> Supplied material

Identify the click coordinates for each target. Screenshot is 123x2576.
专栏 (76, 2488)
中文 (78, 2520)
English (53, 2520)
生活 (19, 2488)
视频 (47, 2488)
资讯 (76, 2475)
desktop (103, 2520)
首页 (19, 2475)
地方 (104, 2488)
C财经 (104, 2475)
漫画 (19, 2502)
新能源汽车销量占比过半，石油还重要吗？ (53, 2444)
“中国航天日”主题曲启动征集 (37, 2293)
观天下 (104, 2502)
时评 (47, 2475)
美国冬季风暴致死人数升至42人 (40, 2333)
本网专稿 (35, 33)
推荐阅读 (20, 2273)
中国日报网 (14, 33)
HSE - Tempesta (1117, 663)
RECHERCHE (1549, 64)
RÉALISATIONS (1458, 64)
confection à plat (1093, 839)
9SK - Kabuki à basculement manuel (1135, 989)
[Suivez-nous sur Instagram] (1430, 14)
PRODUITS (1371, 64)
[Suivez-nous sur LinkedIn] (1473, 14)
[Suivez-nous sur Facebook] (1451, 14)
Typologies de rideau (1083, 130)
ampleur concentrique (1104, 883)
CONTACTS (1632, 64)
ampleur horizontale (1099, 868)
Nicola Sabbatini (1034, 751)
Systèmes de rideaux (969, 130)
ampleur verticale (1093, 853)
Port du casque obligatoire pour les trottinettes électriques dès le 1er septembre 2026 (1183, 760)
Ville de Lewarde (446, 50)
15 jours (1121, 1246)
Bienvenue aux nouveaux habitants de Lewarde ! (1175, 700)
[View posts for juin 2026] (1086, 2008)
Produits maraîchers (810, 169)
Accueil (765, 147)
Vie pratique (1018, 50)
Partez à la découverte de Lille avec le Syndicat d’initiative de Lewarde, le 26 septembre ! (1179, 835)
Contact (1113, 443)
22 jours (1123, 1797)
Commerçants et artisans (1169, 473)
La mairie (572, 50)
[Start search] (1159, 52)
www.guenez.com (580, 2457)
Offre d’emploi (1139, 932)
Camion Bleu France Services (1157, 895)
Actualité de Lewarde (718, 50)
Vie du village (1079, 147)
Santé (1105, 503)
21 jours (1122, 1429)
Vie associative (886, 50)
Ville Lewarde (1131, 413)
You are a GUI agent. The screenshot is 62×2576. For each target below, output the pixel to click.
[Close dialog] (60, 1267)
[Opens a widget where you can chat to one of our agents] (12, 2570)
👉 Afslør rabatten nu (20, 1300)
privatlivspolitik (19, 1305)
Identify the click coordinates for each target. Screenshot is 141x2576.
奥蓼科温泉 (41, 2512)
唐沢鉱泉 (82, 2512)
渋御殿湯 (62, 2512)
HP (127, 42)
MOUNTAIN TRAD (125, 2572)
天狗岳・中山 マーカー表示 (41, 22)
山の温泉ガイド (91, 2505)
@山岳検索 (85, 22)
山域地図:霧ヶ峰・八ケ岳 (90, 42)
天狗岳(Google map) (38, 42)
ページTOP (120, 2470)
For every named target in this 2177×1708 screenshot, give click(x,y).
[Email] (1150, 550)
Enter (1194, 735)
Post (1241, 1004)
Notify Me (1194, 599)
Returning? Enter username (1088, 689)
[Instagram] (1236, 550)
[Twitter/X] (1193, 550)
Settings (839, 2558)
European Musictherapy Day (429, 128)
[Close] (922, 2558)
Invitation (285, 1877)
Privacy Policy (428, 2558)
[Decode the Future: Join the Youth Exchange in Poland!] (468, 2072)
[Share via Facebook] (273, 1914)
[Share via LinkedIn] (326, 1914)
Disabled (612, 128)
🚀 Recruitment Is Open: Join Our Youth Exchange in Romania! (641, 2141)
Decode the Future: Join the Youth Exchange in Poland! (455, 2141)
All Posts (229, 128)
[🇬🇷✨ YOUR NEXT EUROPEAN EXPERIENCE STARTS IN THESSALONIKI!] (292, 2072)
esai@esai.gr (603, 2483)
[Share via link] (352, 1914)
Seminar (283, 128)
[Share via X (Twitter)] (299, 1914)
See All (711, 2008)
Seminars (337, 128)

> Task objective
Wherever a line in the listing contains the word "Youth", copy that line out.

> Exercise result
[Decode the Future: Join the Youth Exchange in Poland!] (468, 2072)
🚀 Recruitment Is Open: Join Our Youth Exchange in Romania! (641, 2141)
Decode the Future: Join the Youth Exchange in Poland! (455, 2141)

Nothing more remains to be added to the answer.